Input for this task:
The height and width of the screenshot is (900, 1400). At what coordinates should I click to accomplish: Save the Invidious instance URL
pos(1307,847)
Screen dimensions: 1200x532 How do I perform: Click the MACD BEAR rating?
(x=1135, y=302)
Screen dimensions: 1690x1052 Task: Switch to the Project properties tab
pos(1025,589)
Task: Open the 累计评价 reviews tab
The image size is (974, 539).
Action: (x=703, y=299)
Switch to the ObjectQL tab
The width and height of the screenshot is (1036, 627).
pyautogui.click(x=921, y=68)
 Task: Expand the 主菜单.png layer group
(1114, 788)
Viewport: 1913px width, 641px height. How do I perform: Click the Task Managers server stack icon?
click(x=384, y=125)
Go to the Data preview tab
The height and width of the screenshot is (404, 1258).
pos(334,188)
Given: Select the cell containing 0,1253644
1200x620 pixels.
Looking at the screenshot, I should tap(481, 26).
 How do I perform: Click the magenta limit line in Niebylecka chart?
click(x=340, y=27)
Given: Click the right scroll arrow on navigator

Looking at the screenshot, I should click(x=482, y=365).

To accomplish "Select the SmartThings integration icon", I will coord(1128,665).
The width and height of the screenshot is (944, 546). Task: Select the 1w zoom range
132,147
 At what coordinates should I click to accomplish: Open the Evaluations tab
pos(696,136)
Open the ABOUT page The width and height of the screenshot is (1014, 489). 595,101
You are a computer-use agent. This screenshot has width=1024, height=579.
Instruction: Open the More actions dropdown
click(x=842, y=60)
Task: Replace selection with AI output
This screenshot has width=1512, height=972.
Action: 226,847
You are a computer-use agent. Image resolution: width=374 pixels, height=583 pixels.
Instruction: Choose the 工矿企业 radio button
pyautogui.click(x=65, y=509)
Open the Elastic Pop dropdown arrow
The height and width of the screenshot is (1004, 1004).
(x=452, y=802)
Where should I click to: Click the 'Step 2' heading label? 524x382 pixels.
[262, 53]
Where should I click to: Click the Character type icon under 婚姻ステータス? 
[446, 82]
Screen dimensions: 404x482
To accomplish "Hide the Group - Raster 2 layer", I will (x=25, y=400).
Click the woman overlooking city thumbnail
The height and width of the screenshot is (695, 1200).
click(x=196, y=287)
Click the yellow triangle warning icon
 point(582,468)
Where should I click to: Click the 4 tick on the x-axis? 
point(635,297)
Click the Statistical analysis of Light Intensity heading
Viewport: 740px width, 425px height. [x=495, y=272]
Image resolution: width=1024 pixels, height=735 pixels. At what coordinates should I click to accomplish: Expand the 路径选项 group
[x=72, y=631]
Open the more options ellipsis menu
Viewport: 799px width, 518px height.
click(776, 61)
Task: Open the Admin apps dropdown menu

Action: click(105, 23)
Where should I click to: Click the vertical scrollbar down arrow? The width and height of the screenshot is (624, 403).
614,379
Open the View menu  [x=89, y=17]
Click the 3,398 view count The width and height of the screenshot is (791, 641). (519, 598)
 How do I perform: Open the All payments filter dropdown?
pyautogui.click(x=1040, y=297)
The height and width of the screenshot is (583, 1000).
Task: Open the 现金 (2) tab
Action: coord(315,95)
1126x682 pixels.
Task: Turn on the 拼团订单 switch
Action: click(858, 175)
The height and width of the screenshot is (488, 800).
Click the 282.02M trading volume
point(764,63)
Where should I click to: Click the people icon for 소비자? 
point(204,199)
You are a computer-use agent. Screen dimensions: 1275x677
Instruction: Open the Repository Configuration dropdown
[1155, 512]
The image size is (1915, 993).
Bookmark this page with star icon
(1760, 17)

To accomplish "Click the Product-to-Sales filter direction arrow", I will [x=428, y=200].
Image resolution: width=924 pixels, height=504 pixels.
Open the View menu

Exercise instructions:
Which of the lines in the data hold the string "computer"? Report each of them by copying it.

Output for this task:
You are a computer-use agent. This screenshot has width=1024, height=579.
You are a computer-use agent. Image resolution: width=374 pixels, height=583 pixels.
You are a computer-use agent. Screen dimensions: 1275x677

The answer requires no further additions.